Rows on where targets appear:
-------------------------

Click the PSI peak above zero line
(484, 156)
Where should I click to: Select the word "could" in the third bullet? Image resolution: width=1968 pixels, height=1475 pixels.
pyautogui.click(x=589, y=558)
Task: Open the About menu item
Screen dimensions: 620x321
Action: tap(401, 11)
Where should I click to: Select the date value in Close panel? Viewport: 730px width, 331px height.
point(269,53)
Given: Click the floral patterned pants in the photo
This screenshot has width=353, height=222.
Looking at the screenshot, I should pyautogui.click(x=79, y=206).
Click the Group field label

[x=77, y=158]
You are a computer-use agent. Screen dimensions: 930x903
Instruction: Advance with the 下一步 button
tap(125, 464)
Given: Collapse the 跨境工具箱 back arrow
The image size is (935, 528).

-------------------------

- [Given task]:
Rewrite every line of the records above as a numbered list, one line per item, and leave out the blank lines.

- [Worked answer]:
1. Click the PSI peak above zero line
2. (484, 156)
3. Where should I click to: Select the word "could" in the third bullet? Image resolution: width=1968 pixels, height=1475 pixels.
4. pyautogui.click(x=589, y=558)
5. Task: Open the About menu item
6. Screen dimensions: 620x321
7. Action: tap(401, 11)
8. Where should I click to: Select the date value in Close panel? Viewport: 730px width, 331px height.
9. point(269,53)
10. Given: Click the floral patterned pants in the photo
11. This screenshot has width=353, height=222.
12. Looking at the screenshot, I should pyautogui.click(x=79, y=206).
13. Click the Group field label
14. [x=77, y=158]
15. You are a computer-use agent. Screen dimensions: 930x903
16. Instruction: Advance with the 下一步 button
17. tap(125, 464)
18. Given: Collapse the 跨境工具箱 back arrow
19. The image size is (935, 528).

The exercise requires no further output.